Recent research on identifying potential breakthrough publications includes works such as Schneider and Costas [28, 29]. Their approach is based on analyzing citation networks, focusing on highly-cited papers. Ponomarev et al. [22] predict citation count based on citation velocity, whereas Wolcott et al. [36] use random forest models on a number of features, e.g. author count, reference count, H-index etc. as well as citation velocity. These approaches, in contrast to ours, take into account non-textual features. They also define breakthrough publications as either highly-cited influential papers resulting in a change in research direction, or “articles that result from transformative research” [36].

A different approach to identifying novelty was proposed by Chan et al. [5]. They developed a system for finding analogies between research papers, based on the premise that “scientific discoveries are often driven by finding analogies in distant domains”. One of the examples given is the simulated annealing optimization algorithm inspired by the annealing process commonly used in metallurgy. Identifying interdisciplinary ideas as a driver for innovation was also studied by Thorleuchter and Van den Poel [33]. Several works have employed machine learning-based approaches to predict citation counts and the long-term scientific impact (LTSI) of research papers, e.g., [37] or [31].

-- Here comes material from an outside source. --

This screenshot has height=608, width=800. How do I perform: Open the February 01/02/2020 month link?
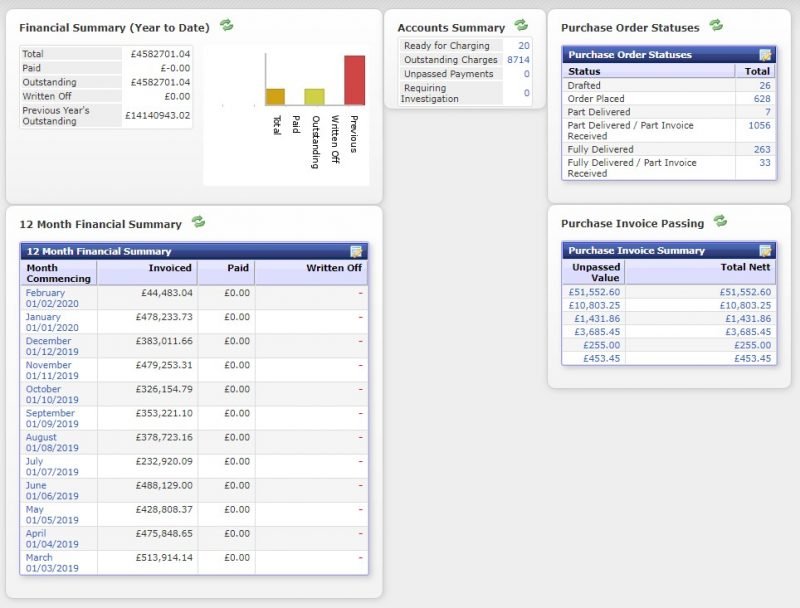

Examples of topic-based approaches include Hall et al. [11]. They trained an LDA model on the ACL Anthology, and showed trends over time like topics increasing and declining in popularity. Unlike our approach, they hand-picked topics from the generated model and manually seeded 10 more topics to improve field coverage. More recently Chen et al. [7] studied the evolution of topics in the field of information retrieval (IR). They trained a 5-topic LDA model on a corpus of around 20,000 papers from Web of Science. Sun and Yin [32] used a 50-topic LDA model trained on a corpus of over 17,000 abstracts of research papers on transportation published over a 25-year period to identify research trends by studying the variation of topic distributions over time. Another interesting example is the paper by Hu et al. [12] where Google’s Word2Vec model is used to enhance topic keywords with more complete semantic information, and topic evolution is analyzed using spatial correlation measures in a semantic space modeled as an urban geographic space.

Research on document dating (timestamping) is related to our work, too. Typical approaches to document dating are based on changes in word usage and on language change over time, and they use features derived from temporal language models [9, 14], diachronic word frequencies [8, 26], or occurrences of named entities. Examples of research articles based on heuristic methods include: [10, 15] or [16]. Jatowt and Campos [13] have implemented the visual, interactive system based on n-gram frequency analysis. In our work we rely on predicting publication dates to determine paper innovativeness. Ordinal regression models trained on topic vectors could be regarded as a variation of temporal language models and reflect vocabulary change over time. Aside from providing means for timestamping, they also allow for studying how new ideas emerge, gain and lose popularity.

3 Datasets

The corpora we study in this paper contain 3,577 papers published at the International World Wide Web Conference (WWW) between the years 1994 and 2019, and 835 articles published in the Journal of Artificial Societies and Social Simulation (JASSS)^{Footnote 1} from 1998 to 2019. We have studied papers from the WWW Conference before [27], which is the reason why we decided to use this corpus again, after updating it with papers published after our first analysis, i.e. ones in the years 2018 and 2019. We chose JASSS as the other corpus to analyze in order to demonstrate our method on another major publication venue in a related but separate field, published over a period of several years. It is publicly available in HTML, which makes it straightforward to extract text from the documents.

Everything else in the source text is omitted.